The PCA is used for writing data experimentally to determine an optimal writing power, and the PMA is reserved for recording information such as position and size of each recorded track which is data group recorded continuously without stop. Each track recorded in the program area is separated by a pause section which is corresponding to about 2 second reproduction time.
The lead-in area has information on the next recording position, that is, a lead-in area position of the neighboring next session. Therefore, when data recording is requested, a final recording position, that is, the next recordable position is detected easily and quickly through reading the lead-in area of a last session which was closed before.
FIG. 4 is a flow chart illustrating a process of writing new data adjacently to previously-recorded data. The conventional data writing method of FIG. 4 to be conducted by the disk device of FIG. 1 is described.
When a user requests new data to be recorded in an inserted disk 1, the microcomputer 6 sets its mode to the recording mode (S10), conducts an optimal power calibration (OPC) by recording and reproducing test data to/from the PCA, and sets an optimal writing power determined through the OPC into the writing driver 12 (S11).
After that, the microcomputer 6 reads position and size information, which is recorded in the PMA, about recorded tracks (S12), and searches for the first lead-in area, the second lead-in area, and the third lead-in area, in turn based on the PMA information (S13).
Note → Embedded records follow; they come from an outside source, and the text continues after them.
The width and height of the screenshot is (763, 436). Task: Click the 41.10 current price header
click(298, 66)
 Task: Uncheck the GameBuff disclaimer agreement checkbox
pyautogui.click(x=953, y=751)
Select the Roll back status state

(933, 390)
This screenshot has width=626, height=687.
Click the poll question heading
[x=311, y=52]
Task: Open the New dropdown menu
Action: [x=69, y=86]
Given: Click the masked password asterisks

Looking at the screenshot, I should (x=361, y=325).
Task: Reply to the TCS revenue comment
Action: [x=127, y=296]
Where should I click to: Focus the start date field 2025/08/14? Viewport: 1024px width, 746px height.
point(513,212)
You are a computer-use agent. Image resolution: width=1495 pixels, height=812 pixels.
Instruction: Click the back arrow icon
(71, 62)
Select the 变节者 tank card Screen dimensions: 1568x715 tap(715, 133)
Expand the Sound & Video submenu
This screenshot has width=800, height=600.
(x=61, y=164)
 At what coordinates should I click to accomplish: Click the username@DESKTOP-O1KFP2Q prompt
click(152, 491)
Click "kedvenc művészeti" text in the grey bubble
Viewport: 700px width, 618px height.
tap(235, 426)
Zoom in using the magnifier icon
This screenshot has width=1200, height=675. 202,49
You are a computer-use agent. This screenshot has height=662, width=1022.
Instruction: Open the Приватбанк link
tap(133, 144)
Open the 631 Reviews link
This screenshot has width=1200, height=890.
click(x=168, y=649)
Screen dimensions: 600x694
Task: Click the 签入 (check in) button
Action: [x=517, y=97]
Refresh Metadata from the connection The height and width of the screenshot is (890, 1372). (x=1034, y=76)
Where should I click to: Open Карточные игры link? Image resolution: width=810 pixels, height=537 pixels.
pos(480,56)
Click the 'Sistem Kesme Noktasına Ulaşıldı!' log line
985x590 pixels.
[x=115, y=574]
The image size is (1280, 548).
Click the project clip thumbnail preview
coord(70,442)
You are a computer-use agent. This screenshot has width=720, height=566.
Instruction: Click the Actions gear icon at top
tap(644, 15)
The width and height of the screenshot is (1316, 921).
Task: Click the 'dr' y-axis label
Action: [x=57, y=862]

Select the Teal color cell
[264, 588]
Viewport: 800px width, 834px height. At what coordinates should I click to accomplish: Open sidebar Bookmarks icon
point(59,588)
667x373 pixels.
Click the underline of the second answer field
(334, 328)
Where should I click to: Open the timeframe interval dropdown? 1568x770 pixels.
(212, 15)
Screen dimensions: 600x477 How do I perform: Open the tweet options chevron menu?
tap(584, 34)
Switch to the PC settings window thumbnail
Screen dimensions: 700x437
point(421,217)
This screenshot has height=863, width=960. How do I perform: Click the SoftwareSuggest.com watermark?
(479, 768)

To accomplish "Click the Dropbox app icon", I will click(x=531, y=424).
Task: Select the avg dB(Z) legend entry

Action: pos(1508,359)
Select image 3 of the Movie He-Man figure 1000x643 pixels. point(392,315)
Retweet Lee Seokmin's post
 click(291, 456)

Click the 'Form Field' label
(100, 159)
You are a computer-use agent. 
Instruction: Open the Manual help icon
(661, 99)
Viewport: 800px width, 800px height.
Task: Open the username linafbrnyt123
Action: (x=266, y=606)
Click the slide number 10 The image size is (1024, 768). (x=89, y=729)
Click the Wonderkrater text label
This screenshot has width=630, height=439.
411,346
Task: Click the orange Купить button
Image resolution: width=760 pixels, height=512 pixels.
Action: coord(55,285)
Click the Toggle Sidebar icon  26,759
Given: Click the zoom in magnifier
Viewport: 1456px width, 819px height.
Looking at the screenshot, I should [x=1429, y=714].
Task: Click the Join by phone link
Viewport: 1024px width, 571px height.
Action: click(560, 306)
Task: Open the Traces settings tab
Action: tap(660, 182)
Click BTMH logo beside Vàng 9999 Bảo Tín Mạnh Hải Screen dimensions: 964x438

For example, suppose that tracks 1 and 2 belong to the first closed session, tracks 3 and 4 belong to the second closed session, and tracks 5 and 6 are recorded next to the second closed session as shown in FIG. 5. The microcomputer 6 reads out position information of the second lead-in area ‘LIA2’ from the first lead-in area ‘LIA1’, and reads the second lead-in area ‘LIA1’ to know the next recording position, that is, the position of track 5.
Since the program area containing the tracks 5 and 6 is not closed into a session (S14), the microcomputer 6 examines the PMA information to know how many tracks are recorded in the disk 1 (S15), and locates final recorded track 6 based on the PMA information (S16). Then, the microcomputer 6 controls the digital recording signal processor 4b and the servo unit 5 to record new data on an area separated by a pause section from track 6. If all of the new data are recorded, the microcomputer 6 designates just-recorded data block as track 7, creates information on the recorded position and size about the track 7 and writes it in the PMA (S17).
Some time later, if the tracks 5 to 7 are requested to be closed in a session (S18), the microcomputer 6 groups the tracks 5 to 7 into the third session, writes necessary information in the secured third lead-in area ‘LIA3’, and secures the third lead-out area ‘LOA3’ next to the last track (S19). After that, the above-explained recording operation will be conducted or not according to a user's request.
However, during the recording operation, a servo control may fail due to a mechanical shock or a data buffer may be underrun, which causes the current recording operation to stop abruptly without writing track information or lead-in information. Therefore, the PMA information may represent real-recorded tracks wrongly or the lead-in area may contain invalid information.
For a writable disk suffering from such a recording failure, it is impossible to detect the last recorded position accurately. As a result, new data may be overwritten onto previous data or unwritten area may arise between the last recorded track and the new recorded track. If previous data was overwritten by the new data, the previous data would be lost.
Especially, if the writable disk is once-writable one, the new recorded data as well as the previous data are damaged together when the previous data are overwritten since the surface is burned while recording and it can not be restored to the unburned state.